PROVIDED ENTRIES:
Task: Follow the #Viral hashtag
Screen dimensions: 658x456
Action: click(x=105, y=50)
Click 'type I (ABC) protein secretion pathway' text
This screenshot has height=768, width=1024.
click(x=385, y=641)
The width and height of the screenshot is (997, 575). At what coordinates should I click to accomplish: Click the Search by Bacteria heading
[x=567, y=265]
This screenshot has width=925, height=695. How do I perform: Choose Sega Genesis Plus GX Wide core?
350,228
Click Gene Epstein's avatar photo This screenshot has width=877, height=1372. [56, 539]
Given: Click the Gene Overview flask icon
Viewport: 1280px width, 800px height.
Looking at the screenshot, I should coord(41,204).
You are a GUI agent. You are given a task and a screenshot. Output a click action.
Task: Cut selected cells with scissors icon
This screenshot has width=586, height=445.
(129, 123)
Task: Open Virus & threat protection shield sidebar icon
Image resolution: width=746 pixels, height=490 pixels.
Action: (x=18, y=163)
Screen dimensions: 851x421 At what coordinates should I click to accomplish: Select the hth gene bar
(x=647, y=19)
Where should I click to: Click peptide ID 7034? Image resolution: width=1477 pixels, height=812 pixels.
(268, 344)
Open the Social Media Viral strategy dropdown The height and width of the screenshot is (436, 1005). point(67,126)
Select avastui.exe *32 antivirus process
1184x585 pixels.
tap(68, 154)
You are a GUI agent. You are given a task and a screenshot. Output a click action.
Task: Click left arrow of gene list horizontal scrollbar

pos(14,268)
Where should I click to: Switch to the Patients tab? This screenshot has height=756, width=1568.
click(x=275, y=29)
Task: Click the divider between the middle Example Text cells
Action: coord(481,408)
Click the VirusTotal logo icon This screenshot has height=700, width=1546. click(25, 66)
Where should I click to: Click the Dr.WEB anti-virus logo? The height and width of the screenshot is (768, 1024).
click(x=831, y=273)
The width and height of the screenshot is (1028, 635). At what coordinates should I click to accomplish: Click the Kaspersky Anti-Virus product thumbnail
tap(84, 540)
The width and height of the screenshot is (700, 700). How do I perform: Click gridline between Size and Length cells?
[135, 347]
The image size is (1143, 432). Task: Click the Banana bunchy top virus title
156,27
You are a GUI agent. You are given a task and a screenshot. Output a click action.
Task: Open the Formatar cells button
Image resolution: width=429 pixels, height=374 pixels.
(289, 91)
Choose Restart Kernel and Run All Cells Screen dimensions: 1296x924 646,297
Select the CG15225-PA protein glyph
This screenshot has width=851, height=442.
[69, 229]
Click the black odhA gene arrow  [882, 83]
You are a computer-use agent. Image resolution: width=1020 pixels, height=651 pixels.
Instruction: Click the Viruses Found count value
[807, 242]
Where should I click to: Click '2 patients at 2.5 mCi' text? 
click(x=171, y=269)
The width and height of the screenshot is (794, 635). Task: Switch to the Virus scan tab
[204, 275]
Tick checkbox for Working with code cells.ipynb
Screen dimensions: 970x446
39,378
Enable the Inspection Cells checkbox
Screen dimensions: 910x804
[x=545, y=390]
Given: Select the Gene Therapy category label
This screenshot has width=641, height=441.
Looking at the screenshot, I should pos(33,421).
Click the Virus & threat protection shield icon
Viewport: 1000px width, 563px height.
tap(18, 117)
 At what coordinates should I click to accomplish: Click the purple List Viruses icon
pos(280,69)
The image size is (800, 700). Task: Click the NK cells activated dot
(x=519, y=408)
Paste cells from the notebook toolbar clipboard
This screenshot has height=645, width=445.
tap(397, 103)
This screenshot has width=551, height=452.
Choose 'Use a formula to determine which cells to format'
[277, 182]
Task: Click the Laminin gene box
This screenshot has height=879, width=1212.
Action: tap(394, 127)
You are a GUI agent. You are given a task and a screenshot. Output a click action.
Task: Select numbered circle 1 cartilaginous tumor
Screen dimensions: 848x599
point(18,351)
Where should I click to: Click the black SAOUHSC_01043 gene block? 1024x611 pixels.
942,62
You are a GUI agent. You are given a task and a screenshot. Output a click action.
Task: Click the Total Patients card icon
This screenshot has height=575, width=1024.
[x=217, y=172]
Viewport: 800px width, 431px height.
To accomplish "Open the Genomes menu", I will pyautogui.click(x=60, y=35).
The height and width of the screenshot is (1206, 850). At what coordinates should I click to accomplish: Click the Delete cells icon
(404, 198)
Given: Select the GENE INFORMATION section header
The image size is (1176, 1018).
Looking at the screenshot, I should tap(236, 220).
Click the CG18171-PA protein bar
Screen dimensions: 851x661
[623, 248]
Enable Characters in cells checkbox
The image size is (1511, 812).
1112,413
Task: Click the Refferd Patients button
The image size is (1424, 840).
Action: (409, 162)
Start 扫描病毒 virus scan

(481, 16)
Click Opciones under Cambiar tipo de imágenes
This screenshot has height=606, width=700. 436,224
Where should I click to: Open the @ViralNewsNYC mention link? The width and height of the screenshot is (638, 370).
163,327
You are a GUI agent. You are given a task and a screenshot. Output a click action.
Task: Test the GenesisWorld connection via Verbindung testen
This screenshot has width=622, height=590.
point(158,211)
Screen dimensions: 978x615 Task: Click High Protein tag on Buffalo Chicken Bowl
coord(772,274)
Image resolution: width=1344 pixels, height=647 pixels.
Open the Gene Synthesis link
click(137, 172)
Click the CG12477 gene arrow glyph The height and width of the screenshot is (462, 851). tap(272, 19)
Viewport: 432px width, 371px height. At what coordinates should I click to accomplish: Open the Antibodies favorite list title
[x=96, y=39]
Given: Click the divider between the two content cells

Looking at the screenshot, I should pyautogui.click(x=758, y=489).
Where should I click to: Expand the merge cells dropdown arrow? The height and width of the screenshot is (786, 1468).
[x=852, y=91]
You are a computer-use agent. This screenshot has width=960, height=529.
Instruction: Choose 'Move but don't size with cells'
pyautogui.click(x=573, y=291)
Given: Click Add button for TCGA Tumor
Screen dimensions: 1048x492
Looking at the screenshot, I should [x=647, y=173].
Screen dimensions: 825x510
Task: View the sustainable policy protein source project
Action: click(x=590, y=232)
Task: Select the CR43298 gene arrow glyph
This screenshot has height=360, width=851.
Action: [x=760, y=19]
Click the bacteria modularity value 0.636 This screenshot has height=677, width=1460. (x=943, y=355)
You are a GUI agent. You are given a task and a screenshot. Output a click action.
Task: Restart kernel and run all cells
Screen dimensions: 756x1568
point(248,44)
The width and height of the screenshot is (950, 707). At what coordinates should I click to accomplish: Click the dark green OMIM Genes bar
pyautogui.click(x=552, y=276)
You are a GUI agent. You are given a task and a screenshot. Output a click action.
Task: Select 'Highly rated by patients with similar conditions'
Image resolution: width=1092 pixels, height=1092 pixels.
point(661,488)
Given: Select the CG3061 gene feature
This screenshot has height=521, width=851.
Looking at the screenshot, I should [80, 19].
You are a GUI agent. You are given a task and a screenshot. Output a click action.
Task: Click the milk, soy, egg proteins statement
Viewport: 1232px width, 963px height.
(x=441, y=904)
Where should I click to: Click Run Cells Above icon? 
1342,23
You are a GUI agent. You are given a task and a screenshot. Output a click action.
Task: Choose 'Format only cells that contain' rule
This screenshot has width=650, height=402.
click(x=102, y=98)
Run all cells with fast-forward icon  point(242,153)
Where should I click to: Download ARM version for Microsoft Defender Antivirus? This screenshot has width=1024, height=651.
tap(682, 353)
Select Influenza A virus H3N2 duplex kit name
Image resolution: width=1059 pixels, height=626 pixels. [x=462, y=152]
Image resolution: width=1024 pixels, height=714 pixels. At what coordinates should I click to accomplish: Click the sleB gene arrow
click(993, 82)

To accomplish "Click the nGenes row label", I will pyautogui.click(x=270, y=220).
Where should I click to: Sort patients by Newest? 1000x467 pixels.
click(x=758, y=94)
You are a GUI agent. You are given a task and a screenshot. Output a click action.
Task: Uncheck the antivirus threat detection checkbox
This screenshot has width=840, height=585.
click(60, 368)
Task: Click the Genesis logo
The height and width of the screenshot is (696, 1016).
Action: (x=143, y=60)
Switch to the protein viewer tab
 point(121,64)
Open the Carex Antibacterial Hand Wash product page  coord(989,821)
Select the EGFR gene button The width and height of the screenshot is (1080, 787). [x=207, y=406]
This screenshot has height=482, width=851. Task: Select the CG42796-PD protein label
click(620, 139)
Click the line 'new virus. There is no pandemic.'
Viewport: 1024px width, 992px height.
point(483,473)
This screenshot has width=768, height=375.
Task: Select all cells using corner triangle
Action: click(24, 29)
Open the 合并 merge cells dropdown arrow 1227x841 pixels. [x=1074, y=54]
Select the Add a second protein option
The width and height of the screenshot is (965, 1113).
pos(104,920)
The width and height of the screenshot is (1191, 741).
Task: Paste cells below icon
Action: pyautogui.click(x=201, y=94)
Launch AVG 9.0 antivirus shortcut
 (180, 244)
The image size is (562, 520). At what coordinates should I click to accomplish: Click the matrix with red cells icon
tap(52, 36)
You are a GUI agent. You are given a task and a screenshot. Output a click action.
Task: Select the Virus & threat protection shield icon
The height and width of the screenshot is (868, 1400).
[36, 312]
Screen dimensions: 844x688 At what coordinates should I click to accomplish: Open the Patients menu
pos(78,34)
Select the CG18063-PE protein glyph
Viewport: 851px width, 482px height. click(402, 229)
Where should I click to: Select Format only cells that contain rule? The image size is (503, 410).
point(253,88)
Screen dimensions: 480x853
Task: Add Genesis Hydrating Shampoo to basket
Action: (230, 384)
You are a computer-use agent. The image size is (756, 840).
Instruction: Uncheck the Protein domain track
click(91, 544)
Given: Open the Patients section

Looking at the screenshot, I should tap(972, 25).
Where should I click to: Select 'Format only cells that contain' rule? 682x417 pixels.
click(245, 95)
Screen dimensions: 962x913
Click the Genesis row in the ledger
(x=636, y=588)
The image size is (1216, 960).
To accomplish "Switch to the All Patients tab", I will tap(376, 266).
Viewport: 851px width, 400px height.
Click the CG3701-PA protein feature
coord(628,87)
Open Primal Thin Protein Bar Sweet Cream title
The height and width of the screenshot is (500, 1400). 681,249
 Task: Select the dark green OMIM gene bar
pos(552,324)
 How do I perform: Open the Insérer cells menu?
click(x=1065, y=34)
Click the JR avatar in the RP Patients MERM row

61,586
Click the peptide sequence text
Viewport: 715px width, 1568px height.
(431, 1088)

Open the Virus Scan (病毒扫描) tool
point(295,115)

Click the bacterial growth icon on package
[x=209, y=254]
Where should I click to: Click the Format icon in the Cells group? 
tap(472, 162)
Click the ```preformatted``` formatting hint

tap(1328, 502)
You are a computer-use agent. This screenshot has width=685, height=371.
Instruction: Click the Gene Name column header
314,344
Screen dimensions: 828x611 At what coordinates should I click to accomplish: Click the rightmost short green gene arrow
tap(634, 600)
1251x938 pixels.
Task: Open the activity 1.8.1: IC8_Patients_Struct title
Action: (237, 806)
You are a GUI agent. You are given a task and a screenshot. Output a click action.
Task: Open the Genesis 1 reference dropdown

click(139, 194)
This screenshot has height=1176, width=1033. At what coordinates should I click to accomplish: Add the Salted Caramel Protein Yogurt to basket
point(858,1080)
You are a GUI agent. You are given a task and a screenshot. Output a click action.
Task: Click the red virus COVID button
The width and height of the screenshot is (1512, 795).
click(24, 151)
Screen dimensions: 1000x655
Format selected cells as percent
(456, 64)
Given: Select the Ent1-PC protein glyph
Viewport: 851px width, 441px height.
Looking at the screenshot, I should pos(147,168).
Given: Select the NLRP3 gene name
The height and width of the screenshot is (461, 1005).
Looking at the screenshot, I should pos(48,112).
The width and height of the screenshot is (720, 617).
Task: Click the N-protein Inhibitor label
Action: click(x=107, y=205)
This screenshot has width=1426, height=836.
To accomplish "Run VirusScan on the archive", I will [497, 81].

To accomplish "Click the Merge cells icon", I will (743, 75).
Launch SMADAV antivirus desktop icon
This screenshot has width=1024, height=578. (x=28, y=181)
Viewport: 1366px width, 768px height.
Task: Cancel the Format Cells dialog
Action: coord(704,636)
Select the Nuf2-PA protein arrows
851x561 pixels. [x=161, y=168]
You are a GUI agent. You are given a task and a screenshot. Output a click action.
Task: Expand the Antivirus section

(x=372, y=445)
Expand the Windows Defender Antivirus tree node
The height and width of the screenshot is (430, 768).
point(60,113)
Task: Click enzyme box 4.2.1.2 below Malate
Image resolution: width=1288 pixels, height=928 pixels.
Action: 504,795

TASK DETAILS:
In the data above, find each line that has the word "computer" and copy it out.

RESULT OF THIS EXERCISE:
You are a computer-use agent. Image resolution: width=1020 pixels, height=651 pixels.
You are a computer-use agent. This screenshot has width=960, height=529.
You are a computer-use agent. The image size is (756, 840).
You are a computer-use agent. This screenshot has width=685, height=371.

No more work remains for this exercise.